As irmãs tocatas e o castelo

Duas irmãs, conhecidas pela peculiar alcunha de Tocatas, muito parecidas, quer fisionomicamente, quer nos jeitos e trejeitos que as caracterizavam, viviam num sítio designado por Castelo, local afastado da aldeia de Guiães, cujo nome não tinha nada que ver com a existência de qualquer fortificação.

Talvez a sua localização, na encosta sobranceira ao pequeno rio Ceira, afluente da margem direita do Douro, delimitando a fronteira administrativa entre as freguesias de Guiães e Gouvinhas e, consequentemente, os concelhos de Vila Real e Sabrosa, tenha estado na origem desse topónimo. Outrora, um lugar constituído por um pequeno aglomerado de casas térreas, de paredes de alvenaria de pedra à vista e coberturas de telha de canudo, está hoje transformado numa vinha, as existências do passado são apenas miragens, somente existe uma pequena edificação de apoio à atividade agrícola.

As Tocatas faziam o seu dia a dia no Castelo, deslocando-se regularmente à aldeia, aos domingos, para aí se abastecerem de produtos alimentares e de outros bens de primeira necessidade, que lhes permitiam assegurar a sobrevivência semanal. Essas deslocações faziam parte de uma rotina que se manteve inalterada durante largos anos. Saíam de suas casas pela manhã, com destino à taberna/mercearia da Tia Maria Cândida, onde assentavam arraiais, e aí permaneciam, todo o santo dia, petiscando e beberricando, para regressarem, ao seu poiso original, à tardinha, depois de mal comidas e bem bebidas. O percurso fazia-se por um caminho de pé posto, sinuoso e pedregoso, o que, dado o estado de embriaguez que apresentavam, fruto da ingestão imoderada da bebida, contribuía para que, volta e meia, se estatelassem ao comprido. Assisti a algumas dessas cenas, na rua onde morava, por onde normalmente transitavam e era vê-las amparadas a um pequeno cajado e à inseparável cabaça, atestada do precioso néctar do deus Baco, a que não resistiam, de vez em quando, em levar à boca para satisfação do vicio incorrigível, entranhado nos seus corpos.

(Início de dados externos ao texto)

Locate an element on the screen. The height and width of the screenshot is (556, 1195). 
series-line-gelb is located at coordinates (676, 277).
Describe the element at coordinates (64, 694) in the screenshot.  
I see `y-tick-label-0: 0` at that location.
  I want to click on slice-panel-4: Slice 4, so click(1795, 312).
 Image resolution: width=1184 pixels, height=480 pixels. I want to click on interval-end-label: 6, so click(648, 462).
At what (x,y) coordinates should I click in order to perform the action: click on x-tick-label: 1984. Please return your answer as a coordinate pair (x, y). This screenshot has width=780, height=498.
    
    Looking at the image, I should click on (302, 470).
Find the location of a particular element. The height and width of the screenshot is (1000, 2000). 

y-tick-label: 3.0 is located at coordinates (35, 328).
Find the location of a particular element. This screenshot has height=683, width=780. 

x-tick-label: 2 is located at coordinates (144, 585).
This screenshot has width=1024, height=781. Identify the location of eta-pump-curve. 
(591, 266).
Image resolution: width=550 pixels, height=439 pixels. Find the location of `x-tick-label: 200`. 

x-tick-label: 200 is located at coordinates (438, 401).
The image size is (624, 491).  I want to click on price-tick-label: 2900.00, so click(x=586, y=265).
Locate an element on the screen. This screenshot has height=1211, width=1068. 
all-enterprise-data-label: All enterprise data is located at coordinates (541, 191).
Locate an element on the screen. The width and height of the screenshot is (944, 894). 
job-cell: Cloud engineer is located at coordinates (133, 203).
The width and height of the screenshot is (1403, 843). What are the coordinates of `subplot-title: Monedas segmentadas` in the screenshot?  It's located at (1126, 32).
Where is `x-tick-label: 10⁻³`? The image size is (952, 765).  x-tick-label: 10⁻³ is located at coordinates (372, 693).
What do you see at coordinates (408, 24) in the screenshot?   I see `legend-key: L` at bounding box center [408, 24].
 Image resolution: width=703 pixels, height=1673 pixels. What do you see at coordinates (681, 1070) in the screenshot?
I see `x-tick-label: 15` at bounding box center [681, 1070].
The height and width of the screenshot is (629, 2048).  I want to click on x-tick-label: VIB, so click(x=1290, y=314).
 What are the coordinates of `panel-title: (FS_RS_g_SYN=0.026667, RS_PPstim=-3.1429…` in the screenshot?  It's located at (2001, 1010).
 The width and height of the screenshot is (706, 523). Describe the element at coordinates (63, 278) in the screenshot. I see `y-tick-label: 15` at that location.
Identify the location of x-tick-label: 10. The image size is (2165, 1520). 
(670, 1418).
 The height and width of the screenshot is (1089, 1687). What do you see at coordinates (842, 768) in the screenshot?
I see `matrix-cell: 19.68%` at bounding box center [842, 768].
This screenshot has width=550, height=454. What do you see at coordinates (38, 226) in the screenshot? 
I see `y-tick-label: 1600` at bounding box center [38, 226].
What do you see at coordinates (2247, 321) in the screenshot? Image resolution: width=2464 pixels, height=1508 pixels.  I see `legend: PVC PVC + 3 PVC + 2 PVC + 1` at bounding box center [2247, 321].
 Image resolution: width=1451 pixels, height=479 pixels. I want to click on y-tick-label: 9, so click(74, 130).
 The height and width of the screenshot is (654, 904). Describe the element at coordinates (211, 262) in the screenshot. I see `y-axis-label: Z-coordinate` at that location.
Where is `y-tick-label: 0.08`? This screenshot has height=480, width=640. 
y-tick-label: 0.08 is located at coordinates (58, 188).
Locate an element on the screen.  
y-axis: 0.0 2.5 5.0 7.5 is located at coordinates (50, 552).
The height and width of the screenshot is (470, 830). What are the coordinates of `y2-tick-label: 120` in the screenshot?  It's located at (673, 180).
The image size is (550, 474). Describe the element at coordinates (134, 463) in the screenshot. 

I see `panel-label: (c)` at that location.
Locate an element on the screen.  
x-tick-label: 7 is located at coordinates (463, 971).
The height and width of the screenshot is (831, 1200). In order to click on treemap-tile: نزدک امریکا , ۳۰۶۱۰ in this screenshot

Uma vez por outra, eram acompanhadas pelo Milordes, marido de uma delas, de estatura baixa, muito franzino, usando o chapéu tradicional, que lhe dava um aspeto ainda mais pequeno e, ao mesmo tempo, pitoresco, provocando em nós um misto de galhofa e zombaria.

As Tocatas fazem parte do nosso imaginário, que nos remete para a história de figuras típicas dos meios rurais, que deixaram a sua marca indelével, associada ao modus vivendi de outros tempos.